On Friday we explored the other side of Forest park, before moving back to Drumman’s Island for a couple of very wet and windy days. Other boats arrived too, escaping the wind on other moorings in the area. One boat came in beside us, on the other side of our jetty, so that he could use us as a breakwater!

Tuesday, 12 July 2011

Leitrim to Lough Key 8th - 10th July

Andy cleaned and resealed the chimney to the stove top this morning. Although it was not smoking through the gap, it seemed better not to be able to see the flames of the fire from above!

We moved off, and soon joined the river Shannon. After going south for nearly four miles, we turned onto the River Boyle, and into Lough Eidin, where this cormorant was perching on a marker post.




There were threatening skies ahead, but the rain avoided us today.
We had planned to moor at Knockvicar, but the wall was too high for Catkin, being almost as high as our roof, so we carried on.

Clarendon lock is the only one on this river, with a wide weir beside it.

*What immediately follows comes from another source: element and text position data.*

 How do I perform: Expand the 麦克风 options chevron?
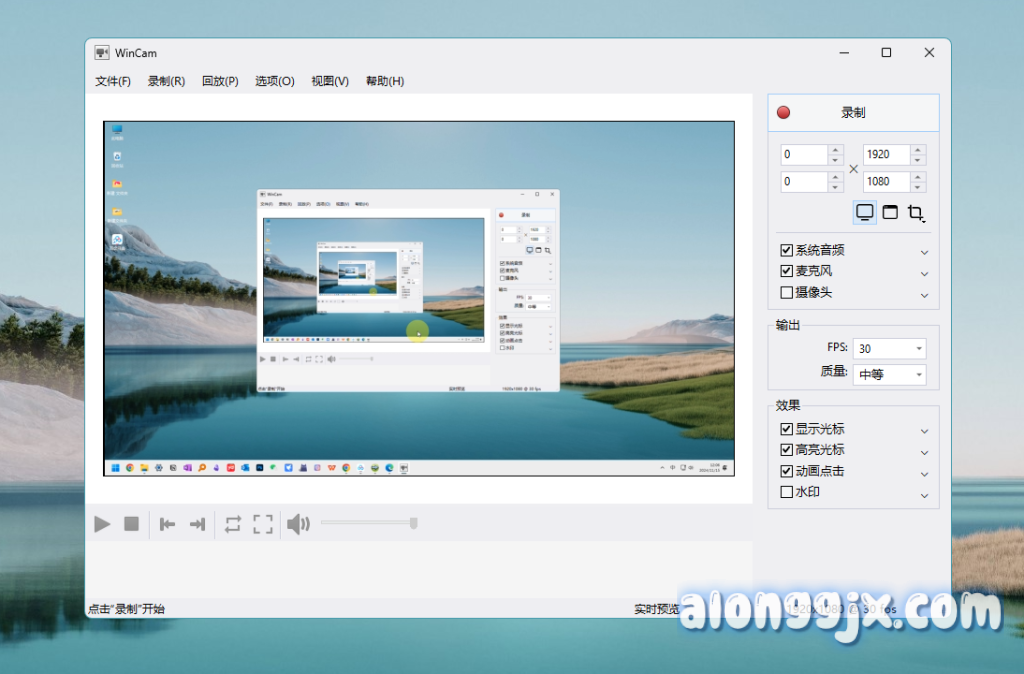coord(924,273)
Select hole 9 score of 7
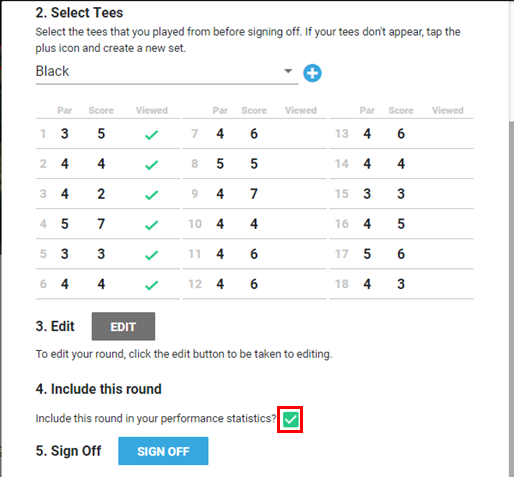 254,194
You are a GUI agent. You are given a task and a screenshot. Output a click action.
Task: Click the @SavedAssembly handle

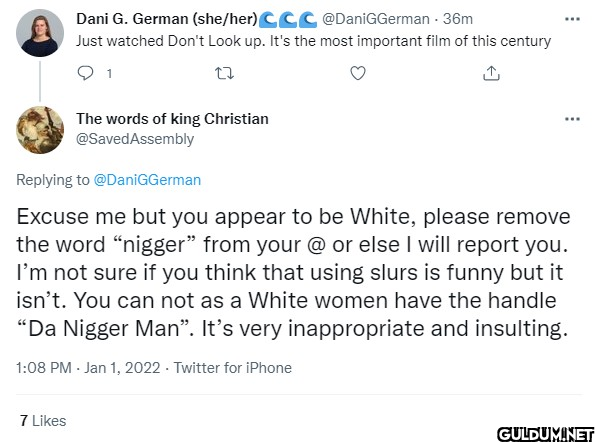coord(135,139)
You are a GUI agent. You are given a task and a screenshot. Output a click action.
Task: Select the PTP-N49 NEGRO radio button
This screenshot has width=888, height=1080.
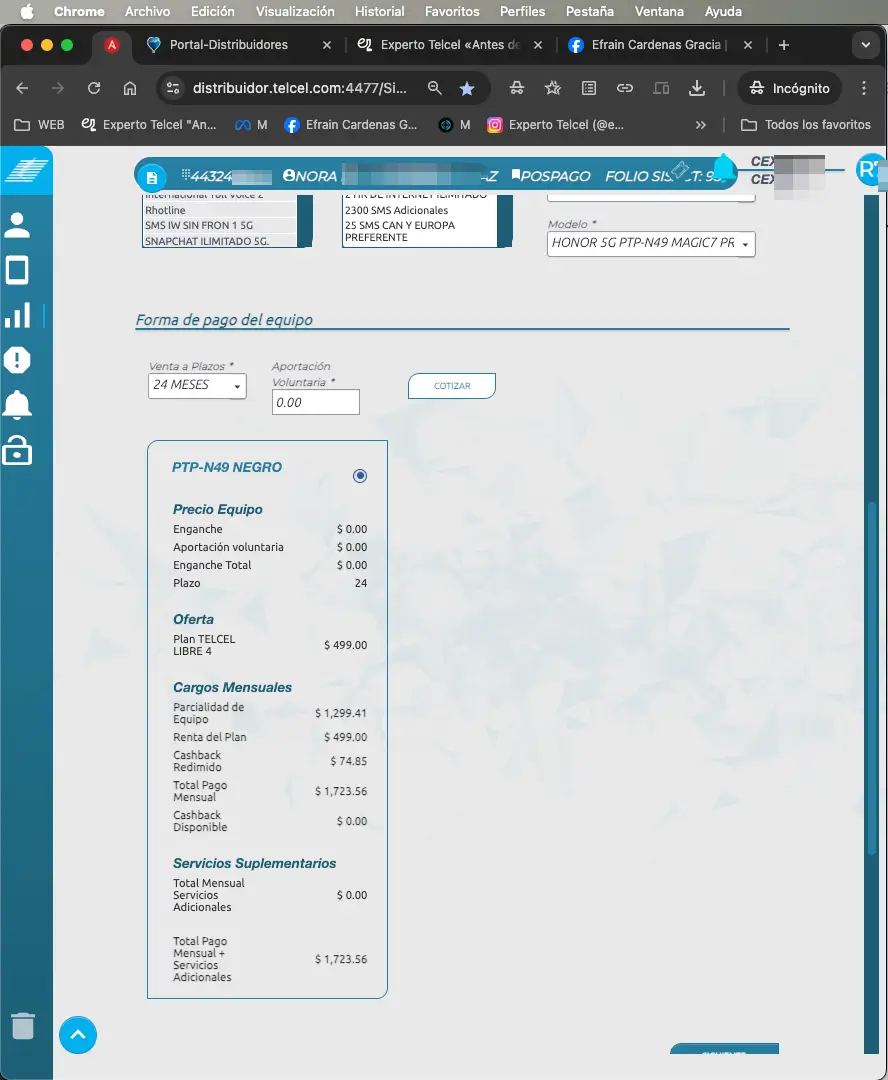(360, 476)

In the middle of the weir a fish ladder can be seen.



We reached Lough Key, and moored on Drumman's Island. This is one of three moorings adjoining the Lough Key Forest Park, and was very quiet, with only three boats there on Friday.


We explored part of the park and found some really old trees.


On Saturday boats kept arriving at our mooring during the day. By the evening there were fourteen boats altogether, several of which were rafted up.


We had two cruisers tied outside The Puzzler.


No half measures with their fenders!
We were pleased to see Maurice and Janet again. Their boat Lasalle, was moored beside us. Maurice was in charge of the barbeque, which had to move on to their back deck, under the umbrella, during a shower of rain.

A good evening was had by all, and we retired inside for games later. There were several barbeques elsewhere on the jetty, with peace eventually falling at about 12.30 am.